Refreshed and with a new outlook, Matt Wolff vaults into contention at the U.S. Open
Matt Wolff returned to the conversation for the first time in a long while on Thursday at the U.S. Open, and there was plenty to discuss.
First up: his performance.
In a word, it was weird.
On the strangest of opening rounds, the 22-year-old vaulted himself into contention at the U.S. Open. After a marine layer-delayed start, Wolff shot a one-under 70 that consisted of only five pars, three of which came in his final four holes. With eight birdies, three bogeys, and two double bogeys to his name, Wolff cycled between the phrases “solo leader” and “off the leaderboard entirely” for a healthy portion of the afternoon.
He finished the day tied for seventh, three strokes off Russell Henley’s lead.
“A lot of good, a lot of bad. I started off really strong and made quite a few putts at the start of my round and stumbled a little bit. But it’s the U.S. Open, everyone’s going to stumble,” Wolff said after the round. “I think that I would be very impressed if someone went 72 holes without a double bogey, even just a double bogey, because that would be really good.”

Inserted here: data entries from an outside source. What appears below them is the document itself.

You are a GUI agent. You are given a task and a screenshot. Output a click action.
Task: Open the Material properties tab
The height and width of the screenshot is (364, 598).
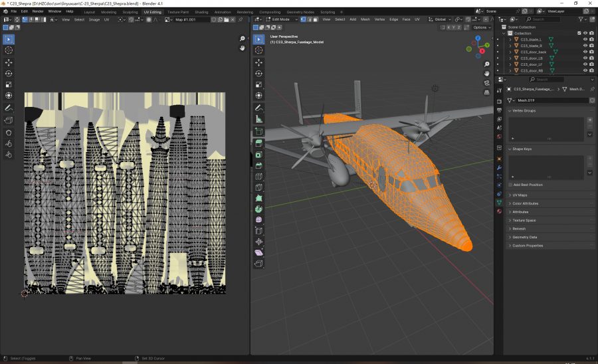tap(499, 211)
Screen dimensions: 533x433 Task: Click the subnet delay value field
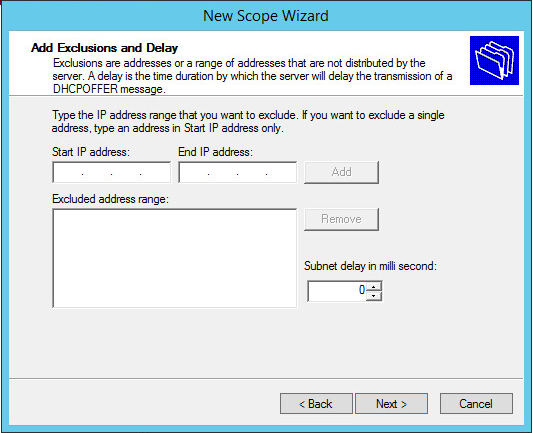pyautogui.click(x=337, y=291)
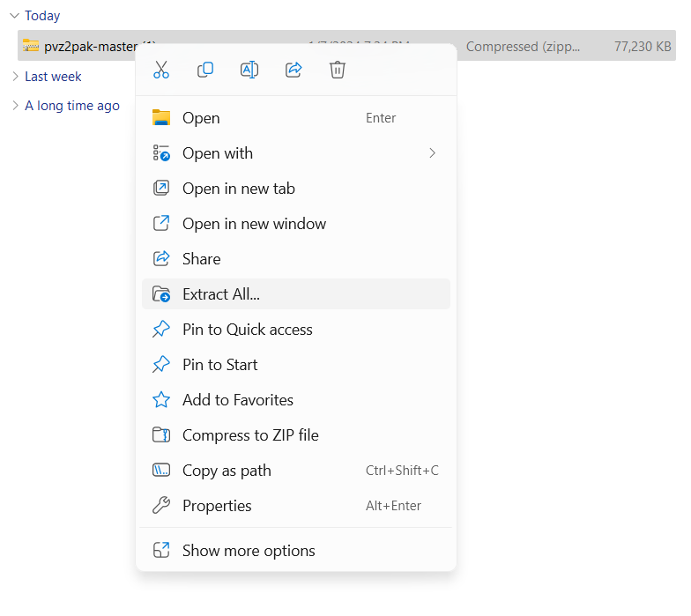691x616 pixels.
Task: Choose Open in new window
Action: [x=254, y=224]
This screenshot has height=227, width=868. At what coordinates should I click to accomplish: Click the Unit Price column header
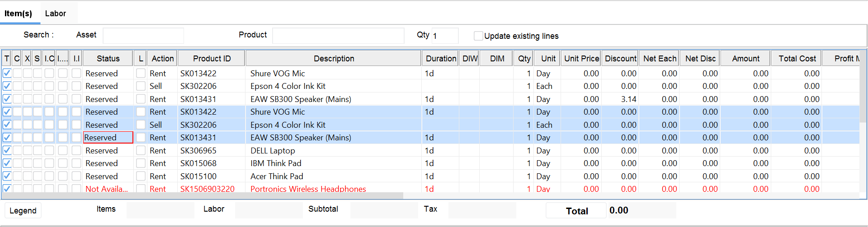(581, 59)
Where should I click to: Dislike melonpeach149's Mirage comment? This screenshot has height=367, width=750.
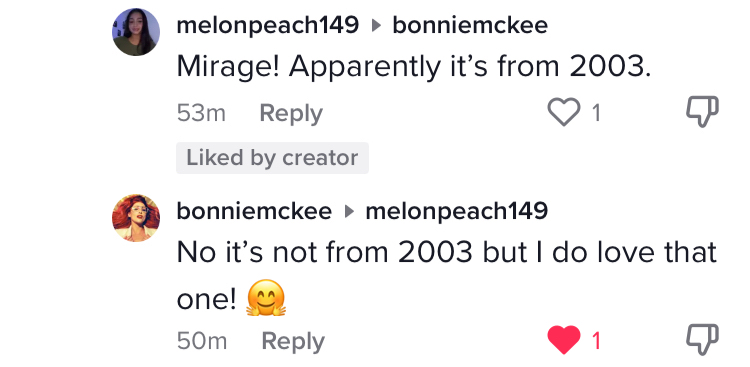point(702,112)
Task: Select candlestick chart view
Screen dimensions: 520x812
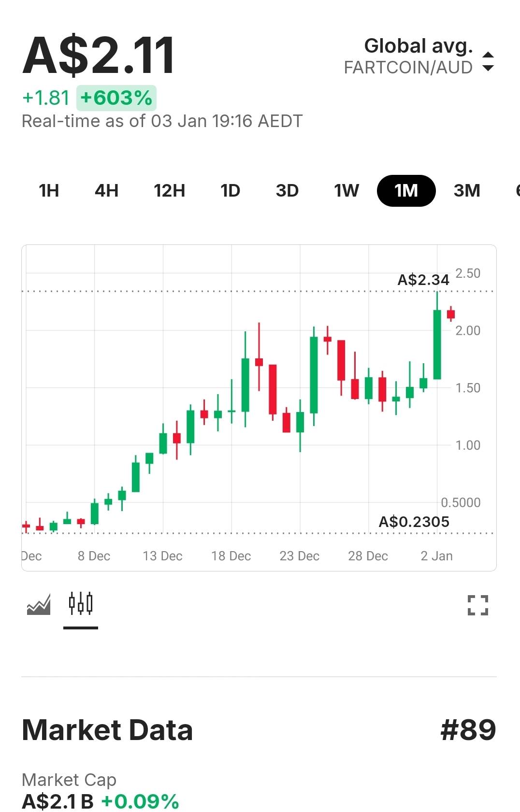Action: [80, 604]
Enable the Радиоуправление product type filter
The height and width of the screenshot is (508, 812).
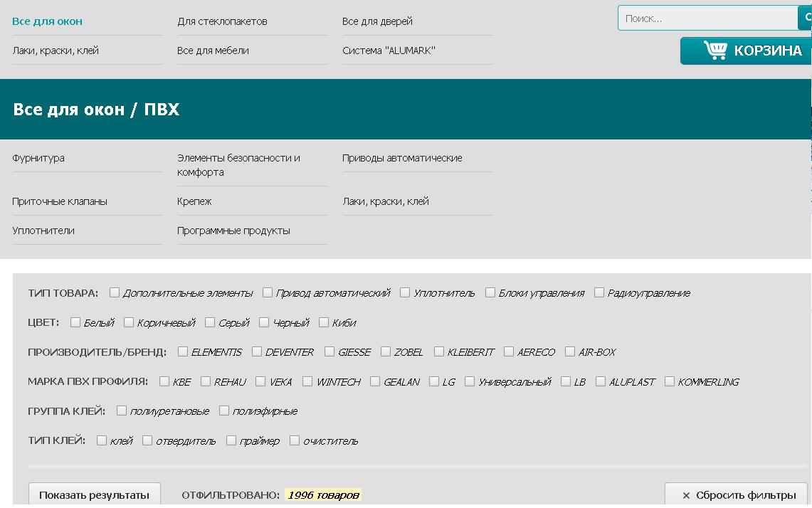tap(599, 292)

The next discussion topic: his return.
Thursday at the national championship was his first competitive round in more than two months. As GOLF’s Dylan Dethier reported Wednesday, Wolff hasn’t been seen around professional golf since his wrong scorecard DQ from the Masters in April.
His return comes just in time for the so-called toughest test in golf, which would appear an ill-fated decision for a player eight weeks removed from competitive reps.
“Well I figure if I shoot 78 there’s going to be a lot of people that do it as well, so I won’t stand out quite as much,” he said, flashing a grin. “But, I mean, no, I just felt like this was a good time to be back, this course sets up really good for me. So it was not an easy decision to come back at this time, but I thought it was the best thing.”
On Thursday, Wolff revealed that he went almost a month after the Masters without swinging a golf club, a pause caused not by injury, but burnout.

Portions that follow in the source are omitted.